Josienne Clarke and Ben Walker  – ‘You Can Tell (By The Light)’
It’s fair to say that if I hadn’t seen Josienne and Ben play, there would be no Folkroom Records – after all, though I met him as Josienne’s shy and retiring guitarist, Ben Walker is now one half of all things Folkroom. More importantly, he’s the half that means there’s actually music to release, and not just one shabby twenty-something shouting at people about the music he likes.
It made sense for Josi and Ben to release their latest EP, ‘Homemade Heartache’, on Folkroom. They represent everything about us – modern folk and traditional folk playing around with one another like schoolyard friends. ‘You Can Tell (By The Light)’ is a new cut from the duo.

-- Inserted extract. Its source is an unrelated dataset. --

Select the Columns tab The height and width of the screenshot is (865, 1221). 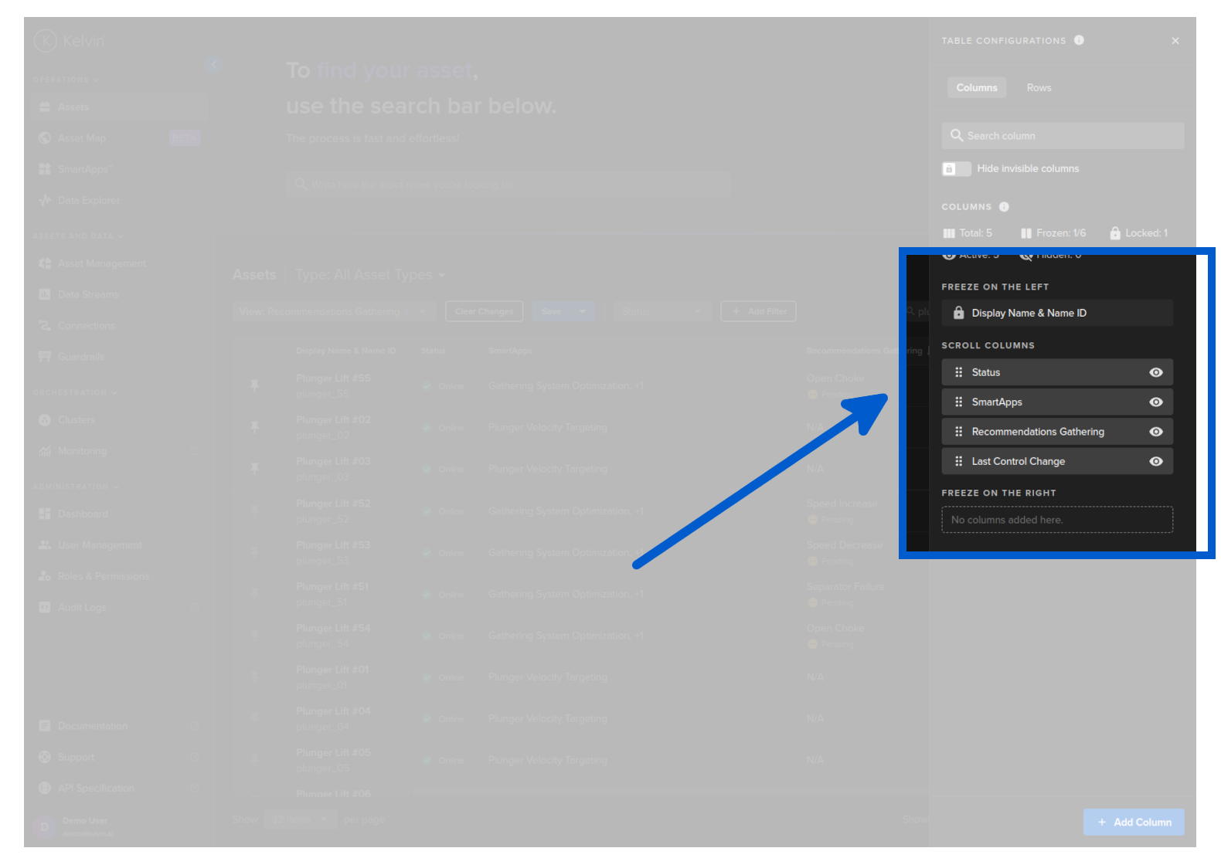976,88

“One of my only truly positive songs,  ‘You Can Tell’ contains none of the misery I usually opt for. It’s a little love song built on a few metaphors, set to gentle lullaby-esque tune. It’s of true love waiting faithfully, for possibly years- waiting for a traveller/lover to return.  ‘John Riley’ and many other traditional folk songs are on this theme. In ‘John Riley’, the singer’s lover has been gone for seven years and some bearded guy asks to marry her one day while she’s in her garden. She turns him down, and vows to stay faithful to her husband even if he’s died or fallen in love with someone else abroad. In the end, it turns out he husband hasn’t and she doesn’t recognise that its actually him in the garden with her, because he’s grown a beard.  I guess the overall gist is “I will love you forever and one day you’ll know because everything will be telling you – the sky, birds, trees and so on… and you’ll return to me”
The rather obscure reference is to a book I was reading while I was out there, called ‘The Red Tent’ by Anita Diamant. The book was about Jacob from the Old Testament and all his wives and sons, and is told from the point of view of his only daughter, Dinah. When I wrote it I sort of imagined being any woman in the process of growing up and into a woman, talking to Dinah and looking to her as a model of womanhood and what to aspire to.”